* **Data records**
= Beginning of Section =

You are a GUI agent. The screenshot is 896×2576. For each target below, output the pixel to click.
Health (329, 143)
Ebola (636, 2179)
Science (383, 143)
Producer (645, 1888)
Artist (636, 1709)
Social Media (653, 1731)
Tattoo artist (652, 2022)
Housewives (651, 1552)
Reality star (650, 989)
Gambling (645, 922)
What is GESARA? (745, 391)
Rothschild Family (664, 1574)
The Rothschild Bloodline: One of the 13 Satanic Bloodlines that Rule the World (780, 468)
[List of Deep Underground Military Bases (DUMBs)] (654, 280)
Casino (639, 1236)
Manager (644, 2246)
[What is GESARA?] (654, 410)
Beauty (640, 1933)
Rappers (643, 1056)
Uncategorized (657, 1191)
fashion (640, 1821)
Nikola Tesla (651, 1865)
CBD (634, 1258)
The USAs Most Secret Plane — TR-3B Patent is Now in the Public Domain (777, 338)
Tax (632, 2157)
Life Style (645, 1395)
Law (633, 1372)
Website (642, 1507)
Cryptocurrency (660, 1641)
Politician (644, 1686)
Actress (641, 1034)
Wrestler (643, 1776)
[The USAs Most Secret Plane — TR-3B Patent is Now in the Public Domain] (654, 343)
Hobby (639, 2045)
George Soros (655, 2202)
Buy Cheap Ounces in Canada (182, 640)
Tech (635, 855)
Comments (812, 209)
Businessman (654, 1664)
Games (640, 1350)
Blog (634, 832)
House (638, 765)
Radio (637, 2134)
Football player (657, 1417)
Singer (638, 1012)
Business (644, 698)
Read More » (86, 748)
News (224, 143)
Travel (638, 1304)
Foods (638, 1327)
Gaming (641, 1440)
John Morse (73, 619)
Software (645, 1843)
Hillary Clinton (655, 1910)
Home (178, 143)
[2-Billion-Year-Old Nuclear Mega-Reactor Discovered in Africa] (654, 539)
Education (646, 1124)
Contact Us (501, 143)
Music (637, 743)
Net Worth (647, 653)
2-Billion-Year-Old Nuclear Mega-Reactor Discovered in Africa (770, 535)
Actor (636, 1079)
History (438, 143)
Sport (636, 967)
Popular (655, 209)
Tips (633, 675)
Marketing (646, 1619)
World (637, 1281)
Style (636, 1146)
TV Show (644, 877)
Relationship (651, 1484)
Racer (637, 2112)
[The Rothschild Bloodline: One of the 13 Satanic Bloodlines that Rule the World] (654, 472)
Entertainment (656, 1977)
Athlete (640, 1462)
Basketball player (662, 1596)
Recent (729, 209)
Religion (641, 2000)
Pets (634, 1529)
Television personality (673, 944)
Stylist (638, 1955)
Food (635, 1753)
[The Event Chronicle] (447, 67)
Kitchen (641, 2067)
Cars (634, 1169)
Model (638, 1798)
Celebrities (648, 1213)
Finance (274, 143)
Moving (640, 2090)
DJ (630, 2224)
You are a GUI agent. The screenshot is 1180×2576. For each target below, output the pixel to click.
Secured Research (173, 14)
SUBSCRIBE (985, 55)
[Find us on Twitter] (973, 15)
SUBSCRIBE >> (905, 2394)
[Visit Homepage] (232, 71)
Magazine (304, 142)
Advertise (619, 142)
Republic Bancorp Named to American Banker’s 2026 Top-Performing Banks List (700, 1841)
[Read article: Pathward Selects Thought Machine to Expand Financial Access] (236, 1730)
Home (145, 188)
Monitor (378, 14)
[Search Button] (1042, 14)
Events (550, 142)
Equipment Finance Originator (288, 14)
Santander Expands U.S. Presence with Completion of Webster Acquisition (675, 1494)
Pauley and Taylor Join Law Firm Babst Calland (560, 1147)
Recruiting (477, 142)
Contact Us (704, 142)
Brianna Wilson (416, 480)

= End of Section =

* **What you are asked to do**
When you reach the line containing "Life Style (645, 1395)" in the data above, start copying exactly, and stop after the line containing "Kitchen (641, 2067)".

* **Written reply**
Life Style (645, 1395)
Law (633, 1372)
Website (642, 1507)
Cryptocurrency (660, 1641)
Politician (644, 1686)
Actress (641, 1034)
Wrestler (643, 1776)
[The USAs Most Secret Plane — TR-3B Patent is Now in the Public Domain] (654, 343)
Hobby (639, 2045)
George Soros (655, 2202)
Buy Cheap Ounces in Canada (182, 640)
Tech (635, 855)
Comments (812, 209)
Businessman (654, 1664)
Games (640, 1350)
Blog (634, 832)
House (638, 765)
Radio (637, 2134)
Football player (657, 1417)
Singer (638, 1012)
Business (644, 698)
Read More » (86, 748)
News (224, 143)
Travel (638, 1304)
Foods (638, 1327)
Gaming (641, 1440)
John Morse (73, 619)
Software (645, 1843)
Hillary Clinton (655, 1910)
Home (178, 143)
[2-Billion-Year-Old Nuclear Mega-Reactor Discovered in Africa] (654, 539)
Education (646, 1124)
Contact Us (501, 143)
Music (637, 743)
Net Worth (647, 653)
2-Billion-Year-Old Nuclear Mega-Reactor Discovered in Africa (770, 535)
Actor (636, 1079)
History (438, 143)
Sport (636, 967)
Popular (655, 209)
Tips (633, 675)
Marketing (646, 1619)
World (637, 1281)
Style (636, 1146)
TV Show (644, 877)
Relationship (651, 1484)
Racer (637, 2112)
[The Rothschild Bloodline: One of the 13 Satanic Bloodlines that Rule the World] (654, 472)
Entertainment (656, 1977)
Athlete (640, 1462)
Basketball player (662, 1596)
Recent (729, 209)
Religion (641, 2000)
Pets (634, 1529)
Television personality (673, 944)
Stylist (638, 1955)
Food (635, 1753)
[The Event Chronicle] (447, 67)
Kitchen (641, 2067)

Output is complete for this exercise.